Tasks and exercises:
• A. Retype the recovery timeline text, starting at the words "Patients often have" and stopping after "PHASE (0-3 months)".
• B. In the recovery timeline text, how much of their prior level of function are patients likely to feel they have regained at the end of 12 weeks?

Excerpt to read Block Start

Patients often have unrealistic expectations regarding their rehabilitation prognosis and expected symptoms throughout each stage of the healing process. I like to use the graph below to help educate patients regarding how long it takes to feel 'normal' post-surgery. While 12 months can seem daunting for many patients, this timeframe is an honest and realistic approach to surgical tissue healing.
PHYSICAL THERAPY PHASE (0-3 months)
During the first 12 weeks following trauma or onset of symptoms, patients are generally improving. From a physiological perspective, collagen is maturing, remodeling, and getting stronger. In this stage patients are almost solely attending physical therapy and performing corrective exercises. At the end of 12 weeks, patients likely will feel 60-70% back to their prior level of function. Individuals who perform desk jobs should be back at full duty; more strenuous jobs are still on partial duty.
COMBO GYM + CONTINUED PHYSICAL THERAPY REHAB (3-6 months)

Excerpt to read Block End
Records supplied Block Start

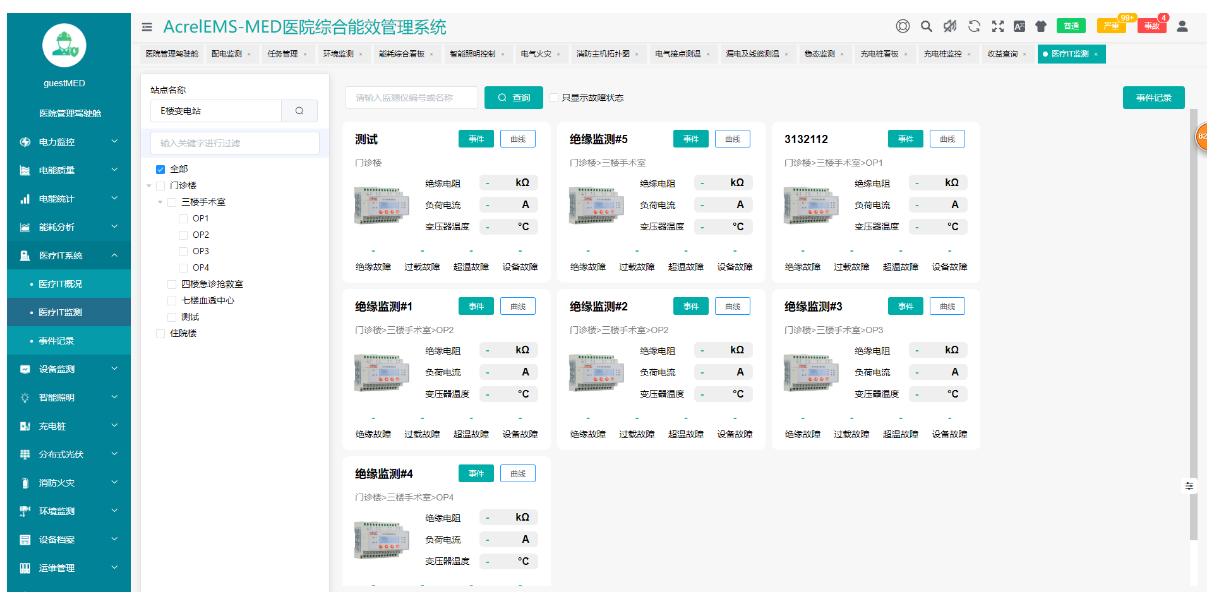Expand the 电力监控 sidebar menu
Screen dimensions: 1215x601
click(65, 142)
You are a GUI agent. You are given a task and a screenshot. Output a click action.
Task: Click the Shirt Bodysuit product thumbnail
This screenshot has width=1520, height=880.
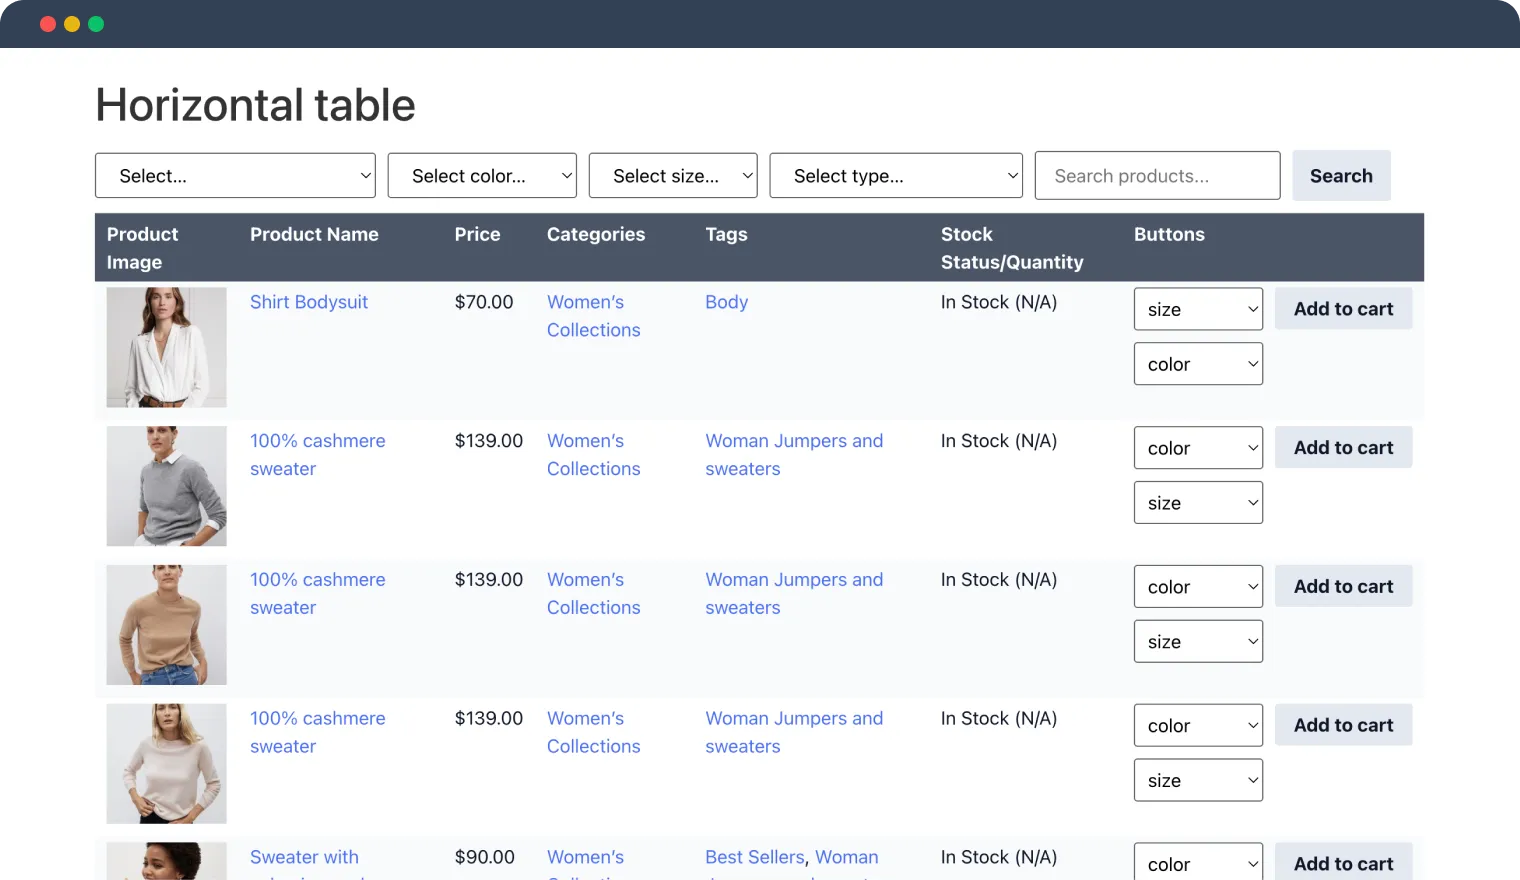point(167,347)
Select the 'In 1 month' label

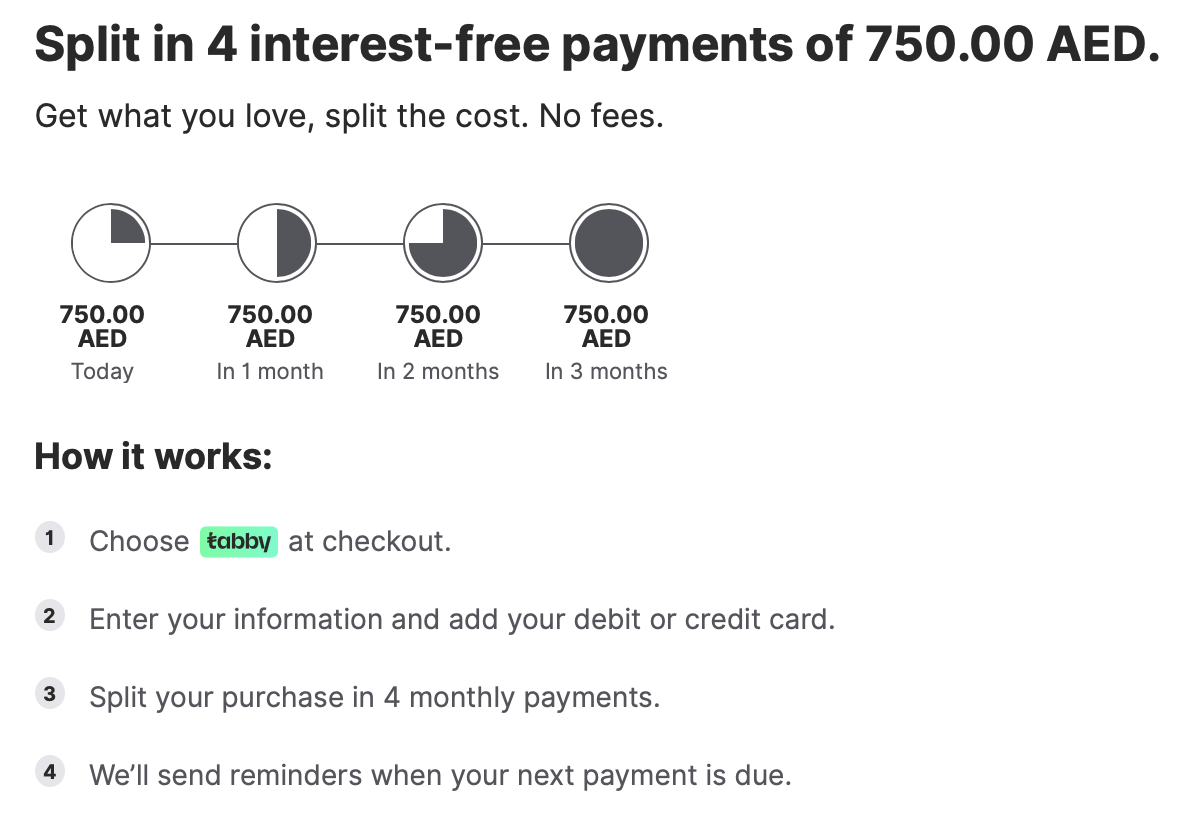(270, 371)
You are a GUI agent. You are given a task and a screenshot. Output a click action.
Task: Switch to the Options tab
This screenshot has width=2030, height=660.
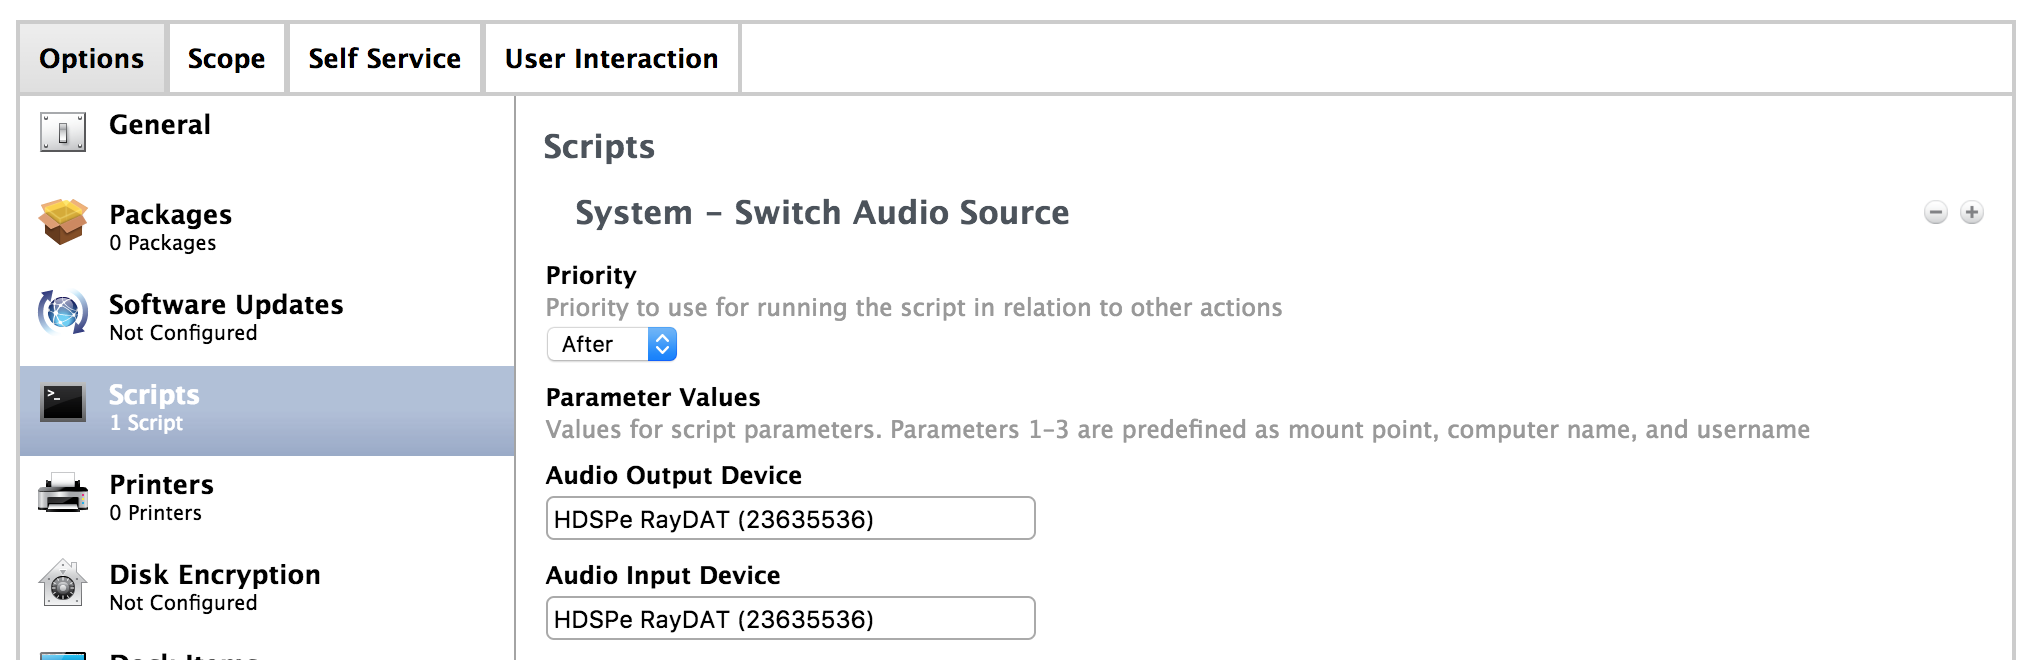[x=92, y=59]
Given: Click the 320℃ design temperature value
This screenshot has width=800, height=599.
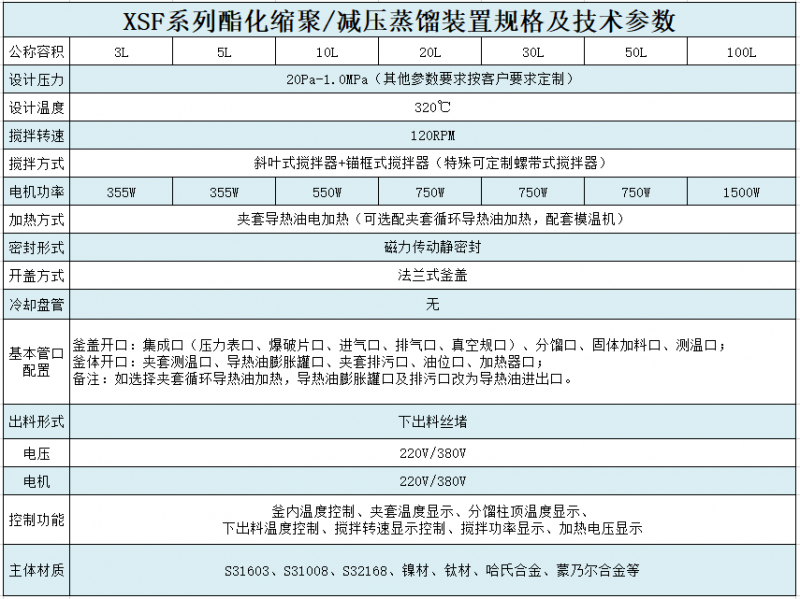Looking at the screenshot, I should point(431,107).
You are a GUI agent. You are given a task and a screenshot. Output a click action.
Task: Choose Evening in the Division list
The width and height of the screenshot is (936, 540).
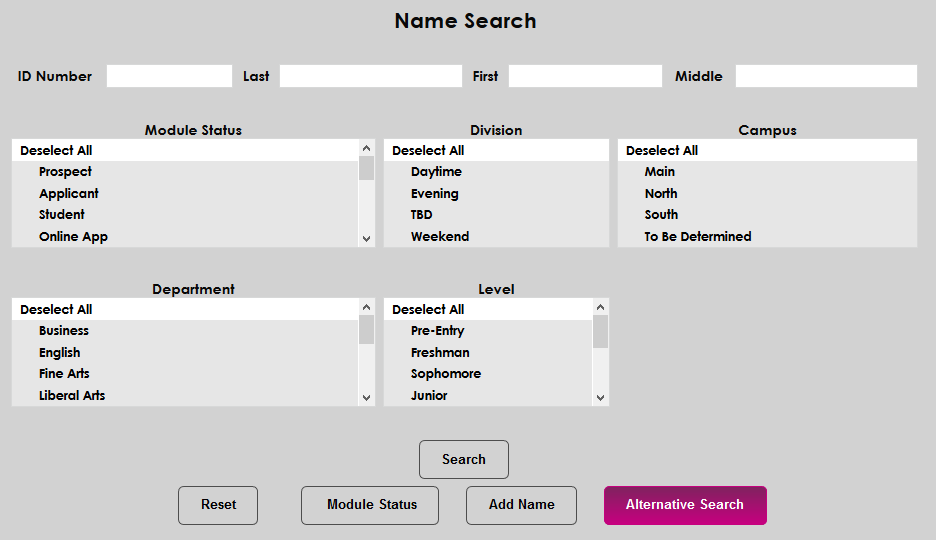coord(435,194)
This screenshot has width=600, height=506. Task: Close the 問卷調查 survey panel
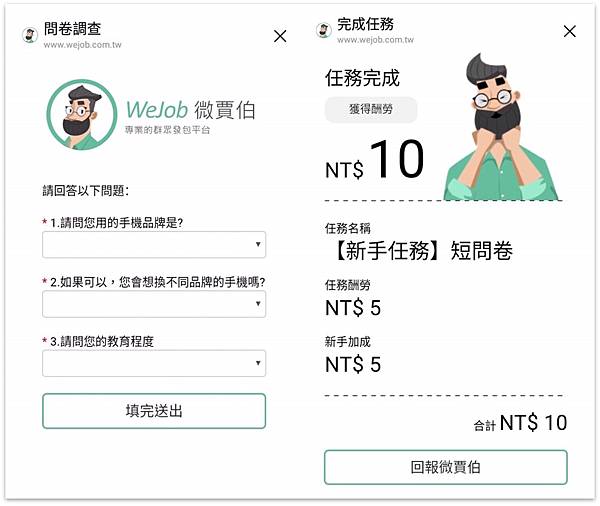click(x=280, y=36)
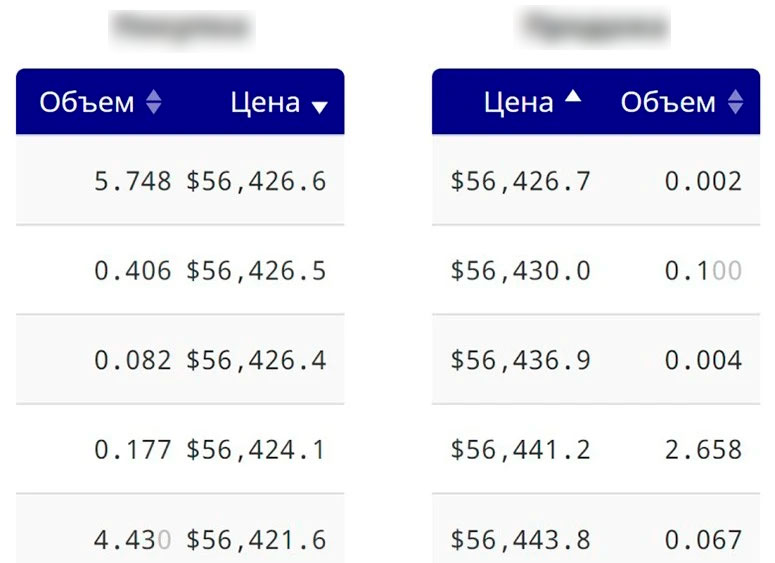775x563 pixels.
Task: Sort sell orders by Объем header
Action: [x=668, y=102]
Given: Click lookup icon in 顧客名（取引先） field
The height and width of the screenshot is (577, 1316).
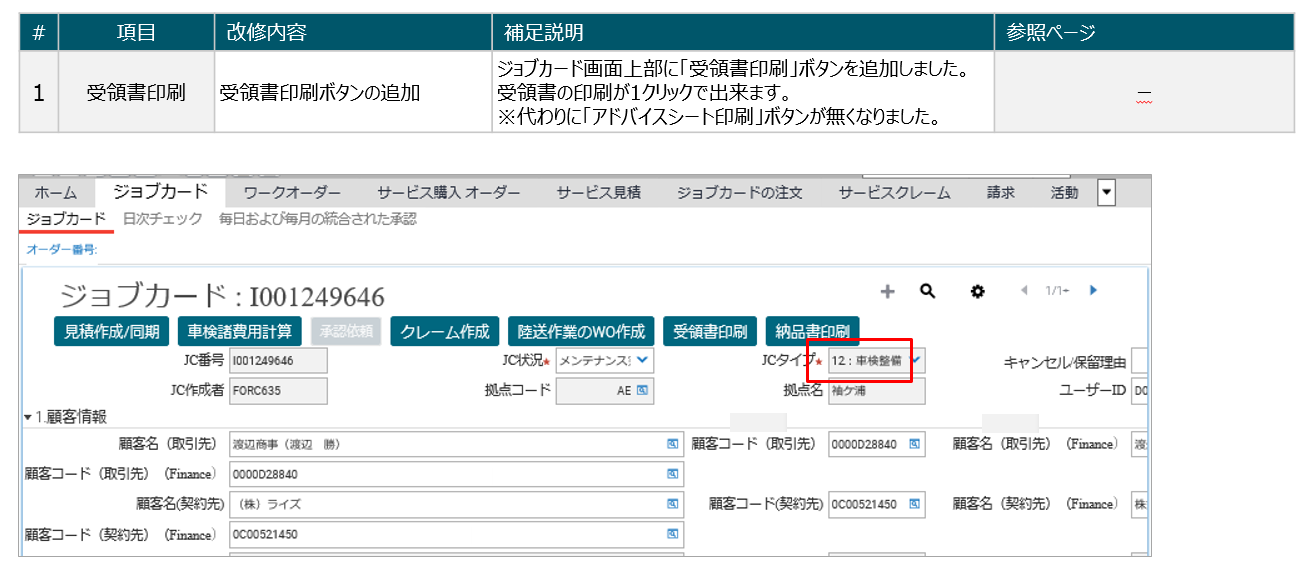Looking at the screenshot, I should click(673, 444).
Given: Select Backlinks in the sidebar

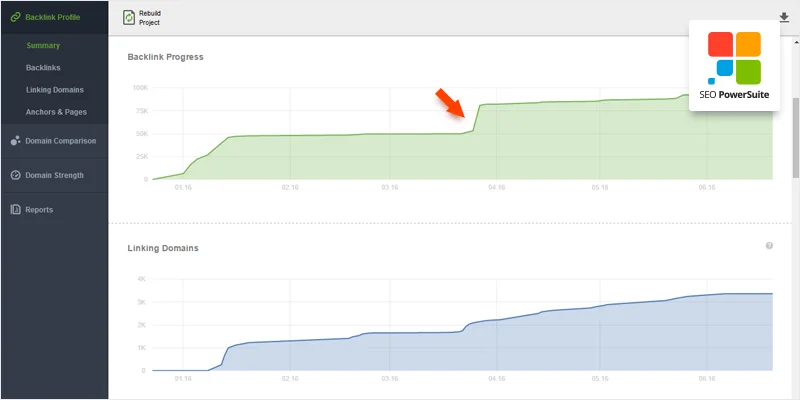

Records supplied Block End

Answers by task:
• A.
Patients often have unrealistic expectations regarding their rehabilitation prognosis and expected symptoms throughout each stage of the healing process. I like to use the graph below to help educate patients regarding how long it takes to feel 'normal' post-surgery. While 12 months can seem daunting for many patients, this timeframe is an honest and realistic approach to surgical tissue healing.
PHYSICAL THERAPY PHASE (0-3 months)

• B. 60-70%